Department of Neurological Surgery, Okayama University Graduate School of Medicine, Dentistry, and Pharmaceutical Sciences, Okayama, Japan.
Department of Neurosurgery, Okayama City Hospital, Okayama, Japan.
Oncogene. 2018 Feb 8;37(6):777-786. doi: 10.1038/onc.2017.373. Epub 2017 Oct 23.
Glioblastoma has the poorest prognosis, and is characterized by excessive invasion and angiogenesis. To determine the invasive mechanisms, we previously used two glioma cell lines (J3T-1 and J3T-2) with different invasive phenotypes. The J3T-1 showed abundant angiogenesis and tumor cell invasion around neovasculature, while J3T-2 showed diffuse cell infiltration into surrounding healthy parenchyma. Microarray analyses were used to identify invasion-related genes in J3T-2 cells, and the expressed genes and their intracellular and intratumoral distribution patterns were evaluated in J3T-2 cell lines, human glioma cell lines, human glioblastoma stem cells and human glioblastoma specimens. To determine the role of the invasion-related genes, invasive activities were evaluated in vitro and in vivo. Fibroblast growth factor 13 (FGF13) was overexpressed in J3T-2 cells compared to J3T-1 cells, and in human glioma cell lines, human glioblastoma stem cells and human glioblastoma specimens, when compared to that of normal human astrocytes. Immunohistochemical staining and the RNA-seq (sequencing) data from the IVY Glioblastoma Atlas Project showed FGF13 expression in glioma cells in the invasive edges of tumor specimens. Also, the intracellular distribution was mainly in the cytoplasm of tumor cells and colocalized with tubulin. Overexpression of FGF13 stabilized tubulin dynamics in vitro and knockdown of FGF13 decreased glioma invasion both in vitro and in vivo and prolonged overall survival of several xenograft models. FGF13 was negatively regulated by hypoxic condition. Silencing of FGF13 also decreased in vivo bevacizumab-induced glioma invasion. In conclusion, FGF13 regulated glioma cell invasion and bevacizumab-induced glioma invasion, and could be a novel target for glioma treatment.

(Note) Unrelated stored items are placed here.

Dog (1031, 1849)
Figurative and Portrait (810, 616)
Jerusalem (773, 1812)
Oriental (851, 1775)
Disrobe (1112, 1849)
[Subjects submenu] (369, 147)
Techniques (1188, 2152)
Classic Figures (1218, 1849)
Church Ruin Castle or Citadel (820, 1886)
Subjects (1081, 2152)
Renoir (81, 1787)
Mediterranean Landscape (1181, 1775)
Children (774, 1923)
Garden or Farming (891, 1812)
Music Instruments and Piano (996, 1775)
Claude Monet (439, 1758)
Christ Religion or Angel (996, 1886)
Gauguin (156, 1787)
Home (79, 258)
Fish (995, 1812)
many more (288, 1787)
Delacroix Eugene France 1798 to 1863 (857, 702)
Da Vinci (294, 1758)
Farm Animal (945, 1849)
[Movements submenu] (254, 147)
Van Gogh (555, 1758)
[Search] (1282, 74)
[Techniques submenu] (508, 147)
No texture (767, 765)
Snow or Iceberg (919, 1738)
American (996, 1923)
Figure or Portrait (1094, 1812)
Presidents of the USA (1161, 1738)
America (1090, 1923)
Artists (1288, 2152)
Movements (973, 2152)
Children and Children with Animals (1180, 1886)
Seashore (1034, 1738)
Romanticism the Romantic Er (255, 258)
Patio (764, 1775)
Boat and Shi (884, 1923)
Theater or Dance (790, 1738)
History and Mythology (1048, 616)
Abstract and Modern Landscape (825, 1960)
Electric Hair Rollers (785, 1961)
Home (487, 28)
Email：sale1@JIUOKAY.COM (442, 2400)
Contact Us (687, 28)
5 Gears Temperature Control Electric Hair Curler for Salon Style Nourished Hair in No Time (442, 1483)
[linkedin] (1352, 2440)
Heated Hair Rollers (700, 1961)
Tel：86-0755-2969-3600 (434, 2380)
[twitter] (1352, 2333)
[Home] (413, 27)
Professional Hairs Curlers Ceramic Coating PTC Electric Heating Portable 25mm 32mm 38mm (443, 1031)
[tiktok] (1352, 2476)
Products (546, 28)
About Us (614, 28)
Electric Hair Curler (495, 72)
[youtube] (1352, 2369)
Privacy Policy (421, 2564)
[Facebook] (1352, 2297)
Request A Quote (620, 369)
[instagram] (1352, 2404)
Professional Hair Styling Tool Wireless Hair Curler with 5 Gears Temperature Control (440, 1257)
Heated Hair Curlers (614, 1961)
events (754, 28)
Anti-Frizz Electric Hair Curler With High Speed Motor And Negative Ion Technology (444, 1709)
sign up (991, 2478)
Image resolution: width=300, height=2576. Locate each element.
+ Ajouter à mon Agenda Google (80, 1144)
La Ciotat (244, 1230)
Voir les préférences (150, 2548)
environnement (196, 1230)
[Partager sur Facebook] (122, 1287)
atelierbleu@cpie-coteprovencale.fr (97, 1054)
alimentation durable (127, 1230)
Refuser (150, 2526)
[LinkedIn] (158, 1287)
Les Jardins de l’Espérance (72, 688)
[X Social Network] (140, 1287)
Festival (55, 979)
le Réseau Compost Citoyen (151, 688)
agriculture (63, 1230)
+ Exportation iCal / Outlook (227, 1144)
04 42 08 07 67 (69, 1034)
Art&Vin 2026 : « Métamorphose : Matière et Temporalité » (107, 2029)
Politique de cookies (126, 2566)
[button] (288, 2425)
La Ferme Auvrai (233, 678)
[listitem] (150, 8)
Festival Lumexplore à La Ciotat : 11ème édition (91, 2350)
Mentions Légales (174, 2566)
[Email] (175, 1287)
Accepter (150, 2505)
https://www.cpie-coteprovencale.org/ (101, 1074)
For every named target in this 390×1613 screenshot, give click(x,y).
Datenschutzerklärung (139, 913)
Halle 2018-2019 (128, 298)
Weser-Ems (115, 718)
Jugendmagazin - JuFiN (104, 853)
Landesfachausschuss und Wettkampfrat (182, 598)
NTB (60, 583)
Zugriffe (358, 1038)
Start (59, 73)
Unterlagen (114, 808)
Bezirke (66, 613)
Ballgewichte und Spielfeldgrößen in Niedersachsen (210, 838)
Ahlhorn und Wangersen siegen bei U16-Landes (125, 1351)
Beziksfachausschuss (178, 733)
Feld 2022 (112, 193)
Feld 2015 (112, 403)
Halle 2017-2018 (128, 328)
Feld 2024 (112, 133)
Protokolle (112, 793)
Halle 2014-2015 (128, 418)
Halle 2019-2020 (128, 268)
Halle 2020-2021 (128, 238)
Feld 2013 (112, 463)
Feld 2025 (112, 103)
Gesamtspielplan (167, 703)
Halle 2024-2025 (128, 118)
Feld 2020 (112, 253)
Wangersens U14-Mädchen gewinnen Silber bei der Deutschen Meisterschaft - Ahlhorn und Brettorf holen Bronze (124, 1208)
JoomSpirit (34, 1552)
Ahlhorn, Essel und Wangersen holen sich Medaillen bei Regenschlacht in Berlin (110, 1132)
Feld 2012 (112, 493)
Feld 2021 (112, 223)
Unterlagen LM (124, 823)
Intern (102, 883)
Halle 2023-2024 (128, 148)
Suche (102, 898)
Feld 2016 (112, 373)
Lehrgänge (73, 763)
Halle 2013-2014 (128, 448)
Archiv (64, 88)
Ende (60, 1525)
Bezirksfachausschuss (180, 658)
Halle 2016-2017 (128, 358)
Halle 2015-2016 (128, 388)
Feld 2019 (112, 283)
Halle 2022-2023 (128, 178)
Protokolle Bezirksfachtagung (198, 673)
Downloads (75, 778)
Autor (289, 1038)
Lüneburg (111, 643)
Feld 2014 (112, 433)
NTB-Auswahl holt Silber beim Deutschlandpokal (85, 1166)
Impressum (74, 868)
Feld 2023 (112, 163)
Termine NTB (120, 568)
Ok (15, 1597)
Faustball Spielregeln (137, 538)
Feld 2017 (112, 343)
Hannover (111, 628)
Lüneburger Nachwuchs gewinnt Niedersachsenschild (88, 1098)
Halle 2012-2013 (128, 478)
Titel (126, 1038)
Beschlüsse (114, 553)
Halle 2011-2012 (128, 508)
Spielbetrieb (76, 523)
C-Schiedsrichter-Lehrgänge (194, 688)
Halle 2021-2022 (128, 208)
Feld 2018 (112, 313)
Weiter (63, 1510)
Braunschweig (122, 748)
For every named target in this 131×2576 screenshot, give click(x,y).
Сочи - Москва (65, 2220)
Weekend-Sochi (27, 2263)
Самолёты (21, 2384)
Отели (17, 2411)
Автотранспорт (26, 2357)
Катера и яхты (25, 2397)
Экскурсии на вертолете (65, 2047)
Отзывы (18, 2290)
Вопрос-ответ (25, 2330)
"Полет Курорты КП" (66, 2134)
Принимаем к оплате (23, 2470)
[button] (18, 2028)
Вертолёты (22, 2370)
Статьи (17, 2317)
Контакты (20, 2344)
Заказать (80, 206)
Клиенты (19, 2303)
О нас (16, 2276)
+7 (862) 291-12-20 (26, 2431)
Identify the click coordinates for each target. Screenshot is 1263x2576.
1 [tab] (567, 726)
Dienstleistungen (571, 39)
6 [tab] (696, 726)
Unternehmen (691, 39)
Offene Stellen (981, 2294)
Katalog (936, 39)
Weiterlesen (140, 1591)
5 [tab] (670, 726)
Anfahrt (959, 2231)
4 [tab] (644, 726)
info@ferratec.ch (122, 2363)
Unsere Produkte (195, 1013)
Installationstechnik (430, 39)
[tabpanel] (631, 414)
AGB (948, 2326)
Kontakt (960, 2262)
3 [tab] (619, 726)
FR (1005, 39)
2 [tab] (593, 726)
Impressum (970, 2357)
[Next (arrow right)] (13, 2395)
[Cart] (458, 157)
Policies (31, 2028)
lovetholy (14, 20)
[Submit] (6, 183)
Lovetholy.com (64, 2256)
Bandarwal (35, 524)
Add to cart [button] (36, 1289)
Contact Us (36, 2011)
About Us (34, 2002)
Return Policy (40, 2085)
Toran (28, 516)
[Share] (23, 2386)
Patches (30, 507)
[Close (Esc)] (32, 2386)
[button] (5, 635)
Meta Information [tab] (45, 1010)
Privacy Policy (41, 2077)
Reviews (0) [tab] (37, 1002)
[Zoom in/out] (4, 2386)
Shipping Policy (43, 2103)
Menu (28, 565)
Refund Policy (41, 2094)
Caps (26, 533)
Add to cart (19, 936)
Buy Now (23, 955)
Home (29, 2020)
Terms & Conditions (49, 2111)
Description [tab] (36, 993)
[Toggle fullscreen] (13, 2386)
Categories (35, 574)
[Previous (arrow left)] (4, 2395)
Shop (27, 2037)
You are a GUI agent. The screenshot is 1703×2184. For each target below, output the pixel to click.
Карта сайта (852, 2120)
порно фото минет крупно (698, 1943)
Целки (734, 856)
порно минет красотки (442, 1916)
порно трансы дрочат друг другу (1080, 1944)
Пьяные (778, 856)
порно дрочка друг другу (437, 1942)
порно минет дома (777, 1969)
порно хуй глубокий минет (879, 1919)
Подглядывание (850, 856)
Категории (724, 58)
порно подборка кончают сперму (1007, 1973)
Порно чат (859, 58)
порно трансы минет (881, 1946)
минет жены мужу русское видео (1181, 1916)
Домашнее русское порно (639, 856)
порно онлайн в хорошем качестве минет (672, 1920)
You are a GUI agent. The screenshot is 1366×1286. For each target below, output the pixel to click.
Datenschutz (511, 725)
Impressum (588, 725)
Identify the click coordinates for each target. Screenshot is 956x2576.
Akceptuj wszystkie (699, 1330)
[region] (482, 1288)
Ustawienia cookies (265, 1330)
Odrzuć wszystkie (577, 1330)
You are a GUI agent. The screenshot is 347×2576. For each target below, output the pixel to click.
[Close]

胶质母细胞瘤的预后最差,其特征是过度侵袭和血管生成。为了确定侵袭机制,我们之前使用了两种具有不同侵袭表型的神经胶质瘤细胞系(J3T-1 和 J3T-2)。J3T-1 表现出丰富的血管生成和肿瘤细胞围绕新生血管的侵袭,而 J3T-2 则表现出弥漫性细胞浸润周围健康实质。我们使用微阵列分析来鉴定 J3T-2 细胞中的侵袭相关基因,并评估这些表达基因及其在 J3T-2 细胞系、人神经胶质瘤细胞系、人神经胶质瘤干细胞和人神经胶质瘤标本中的细胞内和肿瘤内分布模式。为了确定侵袭相关基因的作用,我们在体外和体内评估了侵袭活性。与 J3T-1 细胞相比,FGF13 在 J3T-2 细胞中过表达,与正常人类星形胶质细胞相比,在人神经胶质瘤细胞系、人神经胶质瘤干细胞和人神经胶质瘤标本中也过表达。免疫组织化学染色和 IVY 胶质母细胞瘤图谱项目的 RNA-seq(测序)数据显示,FGF13 在肿瘤标本侵袭边缘的神经胶质瘤细胞中表达。此外,细胞内分布主要在肿瘤细胞的细胞质中,并与微管蛋白共定位。FGF13 的过表达稳定了体外微管蛋白动力学,而 FGF13 的敲低减少了体外和体内的神经胶质瘤侵袭,并延长了几种异种移植模型的总生存期。FGF13 受低氧条件的负调控。FGF13 的沉默也减少了体内贝伐单抗诱导的神经胶质瘤侵袭。总之,FGF13 调节神经胶质瘤细胞侵袭和贝伐单抗诱导的神经胶质瘤侵袭,可能成为神经胶质瘤治疗的新靶点。